Display path provenance information in results view

[dbartol]

This PR adds a new column to the results view to show the provenance information for each path node. For each model that contributed to that path node, we show the kind of model (source, sink, or step) and a link to the YAML source code for that model.

This feature is currently enabled only under the canary flag, and requires CodeQL CLI 2.18.1 or newer.

Relatively little thought has gone into the UI layout, so please submit feedback on how to improve it. I just wanted to get something working well enough for QL authors to use it and complain about it:)

Implementation notes

Links to models are displayed using the same SarifLocation widget that we use for locations in the source archive, except that databaseUri is set to undefined. There was one case in the Location() component function where we were treating an undefined databaseUri as being unclickable, but I'm convinced that none of the five call sites can actually hit that path. I removed that case so that an undefined databaseUri just gets passed through to the callback message to the host.

We didn't have an easy way of getting the user's settings from within the WebView code, so I added a setUserSettings message to the results view and compare view. For now, shouldDisplayProvenance is the only setting, but it will now be easy to add others. The settings are propagated as props to most descendant components.

When parsing the SARIF file, we used to tell the streaming parser to include only the results array for the first run. We now need the extensions property for that run as well. Since that would results in loading two disjoint subtrees, the easiest thing to do was to switch the parser to parse everything except a couple of potentially large arrays that we still don't need.

I needed to plumb the Run object through the component tree to allow the path node row to look up the model's location.

I'm still working on tests.

[aschackmull]

Does it also show provenance that isn't MaD? I.e. the cases where it's just some arbitrary string. Currently there's no structure to those cases - maybe they should have a prefix as well, such as e.g. QL: (if that's something you prefer).

[dbartol]

Does it also show provenance that isn't MaD

No, but it's easy enough to add. We don't even emit those in SARIF today, but we certainly have that information at the point we emit the other provenance taxa in SARIF.

[aschackmull]

No, but it's easy enough to add.

It would be nice to have.

[dbartol]

@aschackmull Opened https://github.com/github/codeql-core/issues/4447 and https://github.com/github/codeql-core/issues/4448 for the non-MaD provenance.

[aeisenberg]

I think this is good.
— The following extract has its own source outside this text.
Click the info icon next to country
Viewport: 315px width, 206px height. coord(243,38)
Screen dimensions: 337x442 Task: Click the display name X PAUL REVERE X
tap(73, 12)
I have a question, but it's probably a noop. I haven't actually tried to run this.

[aeisenberg]

What are the situations where we will have multiple taxa for a given path element? Realistically, are there any degenerate cases where we can have lots of them and it can make the UI unreadable?

Either:

1. Ignore this problem since this is a canary-only feature
2. Only show the first X links and the user will need to find the rest directly from the the sarif
3. Show the first X links and add a "more" button that adds the remainder

Most likely, 1 is fine, but we will probably need to handle degenerate cases if this becomes a public feature.

[dbartol]

In practice, the number is almost always 1 or 2. The 2 case is usually due to having both a step model and a sink model on the same node. In theory I think there can be any number of models on a given node, most likely to happen if multiple MaD rows match the same AST element. @aschackmull might have a better idea of how likely this is to be a real problem.

In any case, I think we can leave this as-is unless it becomes a problem in practice, at least as long as it's still canary-only.

[aeisenberg]

I'm fine with that. I think you already mentioned to me that it would be at most two, but I'd forgotten.